Start gonadotropin injections, colloquially known as stims.  You'll be injecting either pure FSH (follicle stimulating hormone) or a combination of FSH and LH (luteinizing hormone), with the dose dictated by either your weight, age, hormone levels, past performance, astrological forecasting, or a careful topographical analysis of the lumps on your head.

When you begin stims, you are to continue your Lupron injections.  However, you're supposed to reduce the dose by half, going from a tiny daily dose to a teeny-weeny daily dose.  Theoretically this will allow follicles to develop while also preventing early ovulation.

Last night I forgot I was supposed to cut the dose in half.  As I shoved the plunger I remembered.  Now, there are two differences between a newbie and a veteran:

  1. A newbie wouldn't have forgotten in the first place.  She would have her instructions in front of her, reading them carefully, moving her lips reverently, as she went through the nightly ritual.  She might even have noted her instructions on her calendar, synching it to her Palm Pilot for daily reminders. (Believe me, I say this with love.  I even used to use those alcohol swabs.  Cute, huh?)

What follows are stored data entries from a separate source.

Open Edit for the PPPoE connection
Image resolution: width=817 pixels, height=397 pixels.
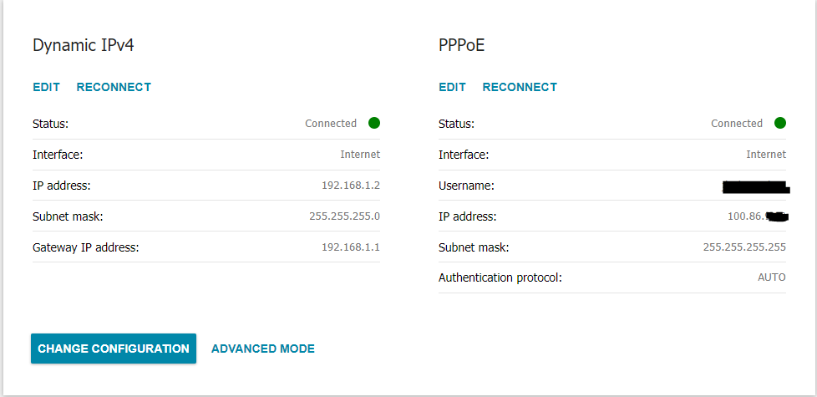point(452,87)
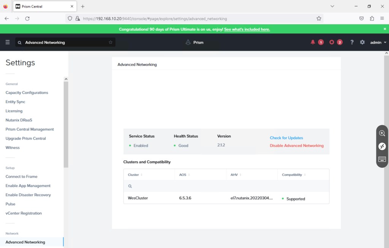Click the alerts bell icon
This screenshot has height=248, width=389.
[313, 42]
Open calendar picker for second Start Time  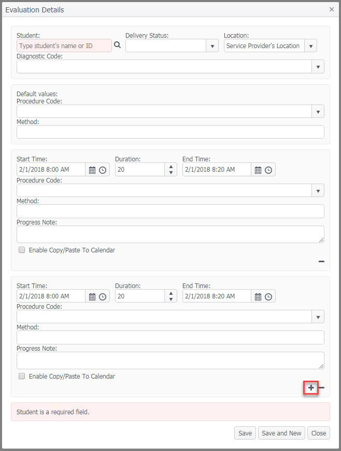[x=92, y=296]
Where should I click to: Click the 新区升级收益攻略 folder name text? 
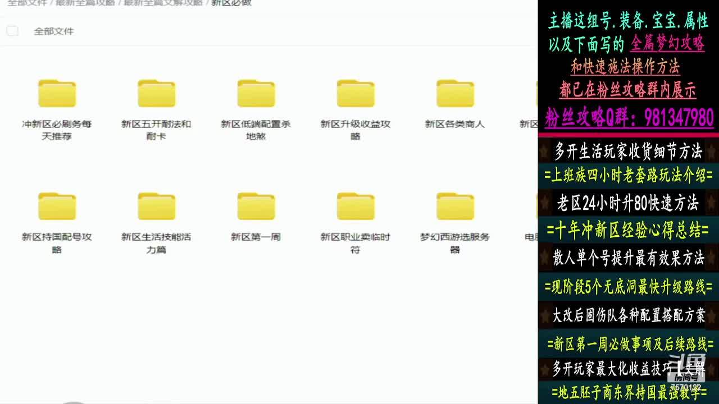click(x=355, y=130)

  2. If a newbie had made this mistake, she might have experienced a flare of palm-sweating panic, making a frantic 9-o'clock-on-the-Friday-of-a-holiday-weekend call to the doctor on duty, asking what she should do, demanding reassurance that her cycle wasn't irrevocably doomed to failure.  A veteran, on the other hand, would have shrugged, pulled up her pants, and figured that if the cycle were bound to fail, it would probably be for reasons more spectacular than a single botched dose.  (And then have had an interminable night of terrible dreams of death and loss, but that would be completely unrelated.)

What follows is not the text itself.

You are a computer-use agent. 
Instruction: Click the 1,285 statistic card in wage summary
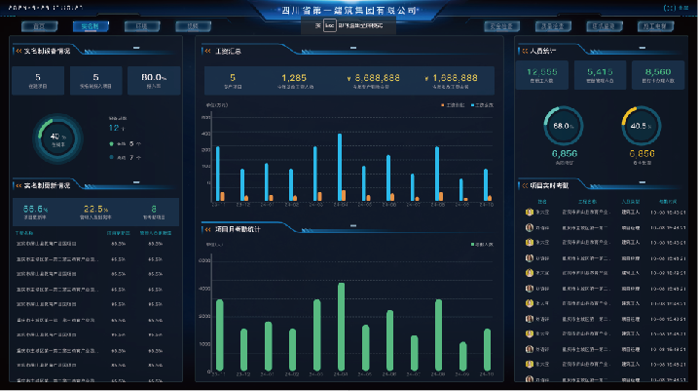(x=293, y=80)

I made another mistake a newbie never would have made.  It is common practice to open one's first shipment of medication with a certain degree of eagerness and wonder, counting the amps, polishing the sharps container with a soft cloth until it gleams, arranging the syringes into a spare but lovely attitude worthy of an ikebana master.  But this time my medication arrived while I was out of town, so Paul helpfully stashed it in the cool of the basement, and I didn't even look at it before it was time to do my injections last night.  Not the best time to discover that I had everything I needed but syringes.

We searched the house from top to bottom, but we searched in vain; apparently no syringes were sent with my order.  But all was not lost.  In the linen closet I found a bag of supplies I hadn't thrown out.  In it there was still a single unopened syringe, complete with mixing needle.

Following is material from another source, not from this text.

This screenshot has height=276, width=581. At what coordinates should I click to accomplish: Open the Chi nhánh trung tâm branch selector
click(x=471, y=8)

But that doesn't help for tonight, or for the next few nights of the holiday weekend.  I'm going downtown this morning, fertility drugs in hand to show that I have a legitimate use for 21-gauge needles, and will throw myself on the mercy of the pharmacist.  If that doesn't work, I'm resigned to having to make that frantic phone call to the doctor on duty, after all. Either that or re-use the syringe.  Wouldn't be the first time I'd used a dirty needle.  Which makes me think maybe I'm not such a professional after all.